The European Central Bank (ECB) is anticipated to maintain its interest rates steady on Thursday, allowing the eurozone to process last month's initial rate reduction since 2019 as the inflation trajectory continues to be uncertain. At their June session, ECB officials reduced the much-observed deposit rate from an all-time high of four percent to 3.75 percent, following a series of unprecedented monetary tightening measures aimed at curbing soaring inflation.

ECB President Christine Lagarde noted that the reduction was enabled by the consistent decline in consumer prices. However, she emphasized that this did not necessarily signal an immediate start to a swift rate-cutting cycle. During a recent speech in Sintra, Portugal, Lagarde mentioned that it would take time for the bank to collect adequate data before making the next decision.

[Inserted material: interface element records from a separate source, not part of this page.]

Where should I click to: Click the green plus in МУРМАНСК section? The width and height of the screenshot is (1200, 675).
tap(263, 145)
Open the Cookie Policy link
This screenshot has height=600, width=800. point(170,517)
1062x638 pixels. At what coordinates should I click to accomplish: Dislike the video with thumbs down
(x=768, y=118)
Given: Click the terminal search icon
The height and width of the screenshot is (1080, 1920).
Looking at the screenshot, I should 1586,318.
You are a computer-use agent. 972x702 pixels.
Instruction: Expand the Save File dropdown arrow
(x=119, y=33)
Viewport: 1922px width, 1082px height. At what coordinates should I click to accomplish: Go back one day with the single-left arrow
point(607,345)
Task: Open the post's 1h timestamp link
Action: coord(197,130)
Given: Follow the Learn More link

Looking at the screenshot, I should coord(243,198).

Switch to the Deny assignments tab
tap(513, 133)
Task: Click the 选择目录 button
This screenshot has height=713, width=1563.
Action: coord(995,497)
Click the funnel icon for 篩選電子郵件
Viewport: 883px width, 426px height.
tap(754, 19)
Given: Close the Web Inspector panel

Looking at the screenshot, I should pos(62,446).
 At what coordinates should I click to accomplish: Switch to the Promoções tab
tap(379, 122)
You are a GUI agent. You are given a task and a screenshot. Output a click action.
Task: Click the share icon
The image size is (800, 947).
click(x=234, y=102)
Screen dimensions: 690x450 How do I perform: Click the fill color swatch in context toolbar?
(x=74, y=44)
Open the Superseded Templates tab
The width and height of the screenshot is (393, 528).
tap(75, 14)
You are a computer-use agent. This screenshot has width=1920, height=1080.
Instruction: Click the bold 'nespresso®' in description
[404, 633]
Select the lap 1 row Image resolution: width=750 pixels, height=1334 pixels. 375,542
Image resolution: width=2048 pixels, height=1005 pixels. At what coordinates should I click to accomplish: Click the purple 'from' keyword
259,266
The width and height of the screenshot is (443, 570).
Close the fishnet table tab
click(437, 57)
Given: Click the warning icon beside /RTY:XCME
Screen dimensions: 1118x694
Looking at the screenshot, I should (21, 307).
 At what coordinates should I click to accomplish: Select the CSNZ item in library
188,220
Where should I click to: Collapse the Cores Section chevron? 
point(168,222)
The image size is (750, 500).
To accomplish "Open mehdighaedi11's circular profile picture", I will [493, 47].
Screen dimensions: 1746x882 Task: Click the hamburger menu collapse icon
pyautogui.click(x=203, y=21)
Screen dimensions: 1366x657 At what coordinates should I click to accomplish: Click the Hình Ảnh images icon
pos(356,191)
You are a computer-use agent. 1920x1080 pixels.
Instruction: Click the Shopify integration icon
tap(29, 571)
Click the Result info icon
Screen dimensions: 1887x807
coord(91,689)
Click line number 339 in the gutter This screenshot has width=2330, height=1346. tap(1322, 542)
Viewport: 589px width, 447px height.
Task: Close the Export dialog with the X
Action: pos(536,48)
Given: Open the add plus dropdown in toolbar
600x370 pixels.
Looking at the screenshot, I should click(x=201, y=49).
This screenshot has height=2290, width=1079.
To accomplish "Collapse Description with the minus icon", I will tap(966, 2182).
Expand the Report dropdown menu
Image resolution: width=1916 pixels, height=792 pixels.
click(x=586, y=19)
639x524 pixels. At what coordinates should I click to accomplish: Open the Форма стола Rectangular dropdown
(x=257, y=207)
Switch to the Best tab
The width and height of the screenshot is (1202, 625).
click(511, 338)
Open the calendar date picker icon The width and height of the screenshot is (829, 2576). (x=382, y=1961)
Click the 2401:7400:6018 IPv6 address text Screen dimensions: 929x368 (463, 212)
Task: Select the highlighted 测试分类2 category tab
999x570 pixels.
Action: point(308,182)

Fritzi Koehler-Geib, the chief economist at German public lender KfW, commented that the ECB is likely to enter the summer break without further rate reductions. Eurozone inflation, which saw an unexpected rise in May, decelerated in June to 2.5 percent, still above the ECB's two-percent target but significantly lower than the 10.6-percent peak in 2022 triggered by the Ukraine conflict's impact on energy and food prices.

Lagarde described inflation as moving in the right direction but cautioned that it would likely remain volatile until the end of 2024. The ECB's June forecasts now predict that inflation will reach the target by late 2025. Policymakers continue to monitor several risk factors on the path to disinflation, particularly focusing on wage dynamics within the 20-nation euro area, where workers have been pushing for salary increases to offset higher living costs.

Despite elevated wage growth, ECB officials seem less worried now, anticipating a potential easing of wage increases later this year. Persistent high inflation in the services sector, which remained at 4.1 percent in June, remains a concern. The eurozone economy recovered from recession with a stronger-than-expected growth of 0.3 percent in the first quarter.

New forecasts for growth and inflation will be available in September, supporting the case for a pause in July. Most analysts predict that the ECB will reduce borrowing costs again in September, and possibly once more before the year ends. However, a significant condition for a September cut is a visible slowdown in wage growth, according to Koehler-Geib. Additionally, the ECB's ability to cut interest rates also hinges on the fiscal policies of European governments.

Concerns about France's government finances have intensified following recent elections that resulted in a hung parliament, casting uncertainty over the eurozone's second-largest economy. French central bank head Francois Villeroy de Galhau recently urged a reduction in the country's substantial deficit, warning that excessive wage costs or heavy taxes could undermine France's competitiveness. Meanwhile, the US Federal Reserve is also increasingly expected to choose a rate cut in September.

Initially expected to start lowering borrowing costs before the ECB, the Fed has kept rates at a 23-year high due to stalled progress on US inflation. However, observers interpret recent remarks by Fed Chair Jerome Powell as hinting at a potential September cut, noting his warning to Congress that delaying rate reductions could dampen economic activity.